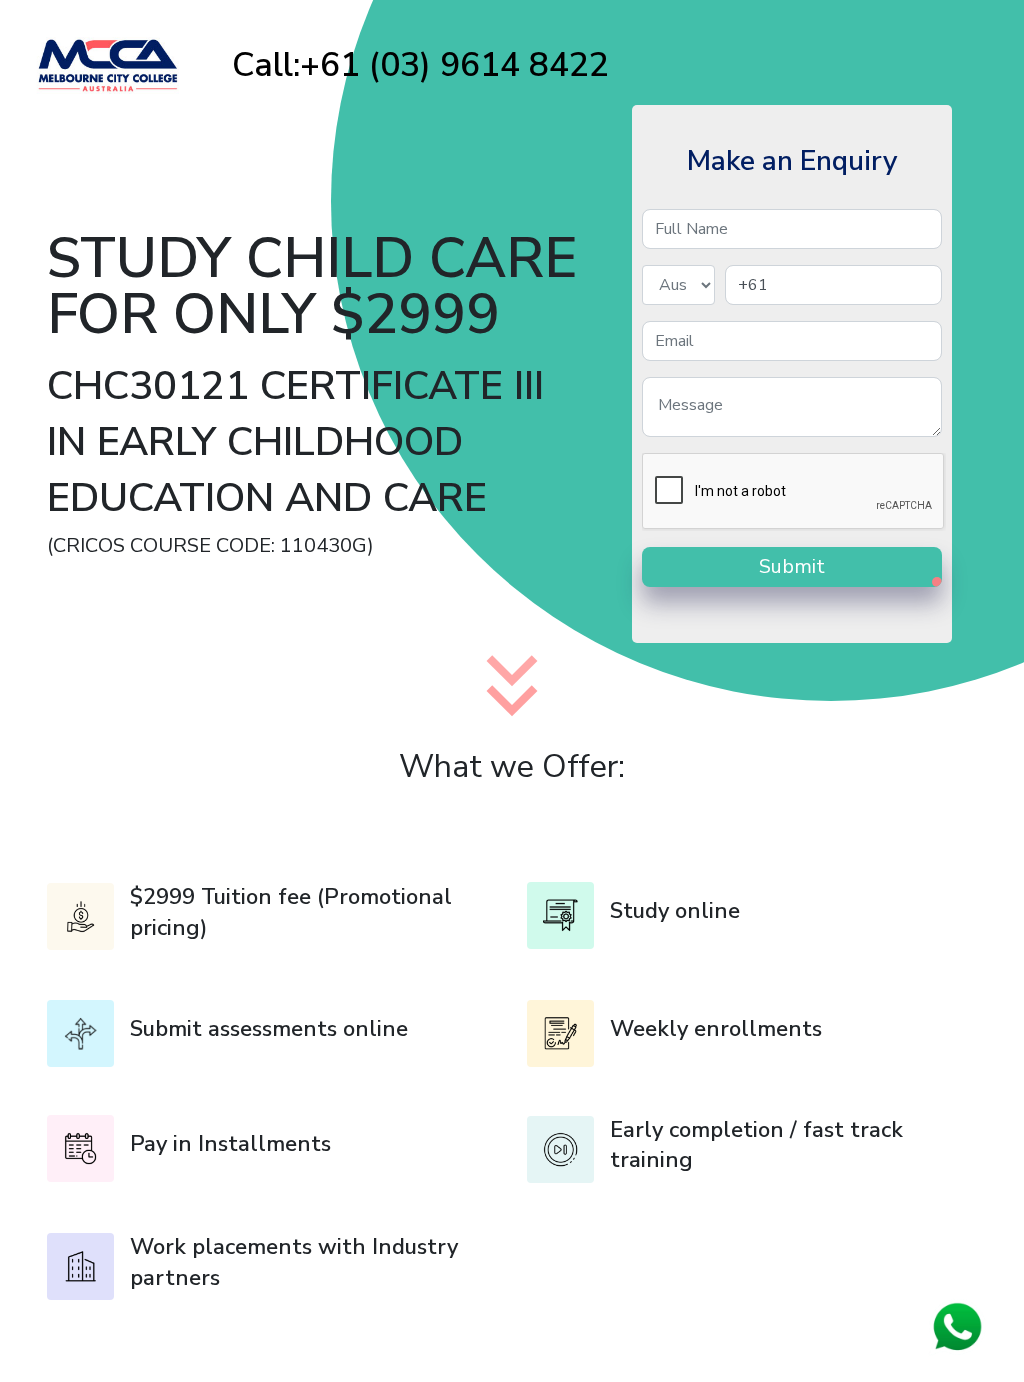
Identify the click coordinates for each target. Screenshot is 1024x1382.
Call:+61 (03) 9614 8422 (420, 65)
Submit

* * *

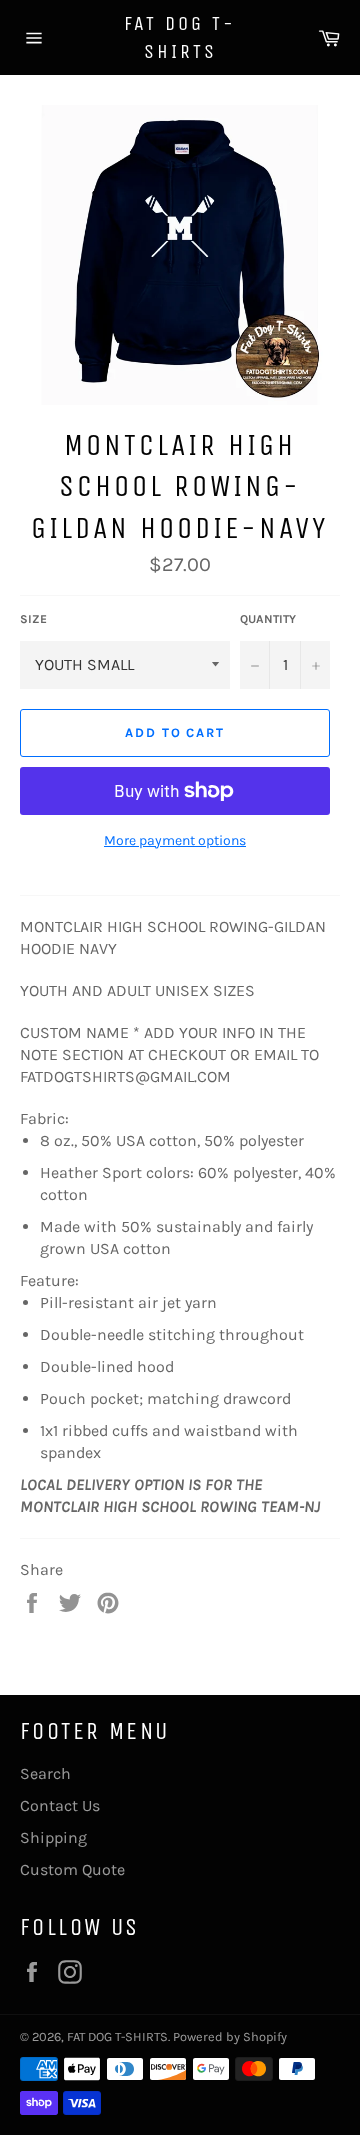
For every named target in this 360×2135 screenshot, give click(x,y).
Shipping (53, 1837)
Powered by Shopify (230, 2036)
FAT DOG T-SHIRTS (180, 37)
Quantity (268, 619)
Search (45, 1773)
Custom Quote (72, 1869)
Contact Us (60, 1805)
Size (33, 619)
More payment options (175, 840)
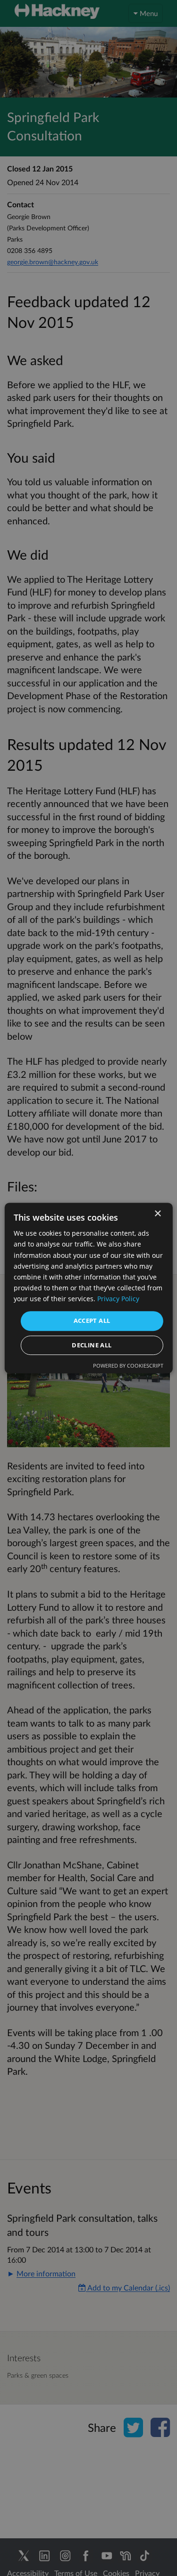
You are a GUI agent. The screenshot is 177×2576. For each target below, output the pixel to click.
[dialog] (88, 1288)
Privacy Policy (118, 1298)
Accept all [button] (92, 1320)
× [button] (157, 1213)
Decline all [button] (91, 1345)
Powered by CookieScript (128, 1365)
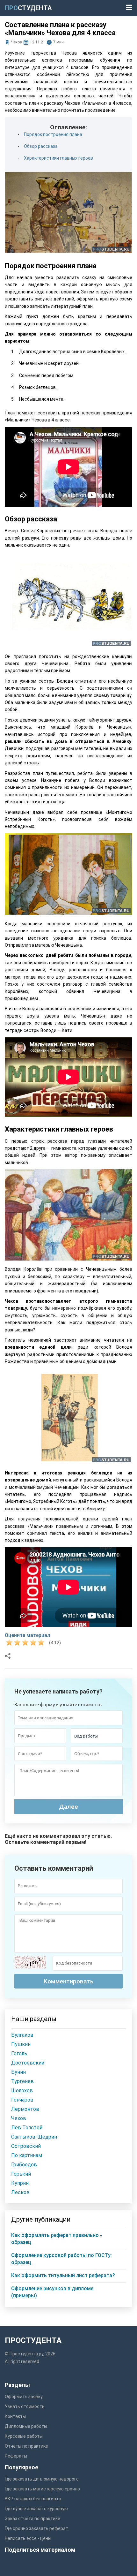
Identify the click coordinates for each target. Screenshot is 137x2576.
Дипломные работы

WORK TO COMPLETE: The material above holds pictures; leave them out. Repeat exactly the lines from the one containing "Powered by CookieScript (128, 1365)" through the one containing "Дипломные работы", and nothing else.

PROBLEM SOLUTION:
Powered by CookieScript (128, 1365)
Identify the click coordinates for each target. Screenshot is 137x2576.
Дипломные работы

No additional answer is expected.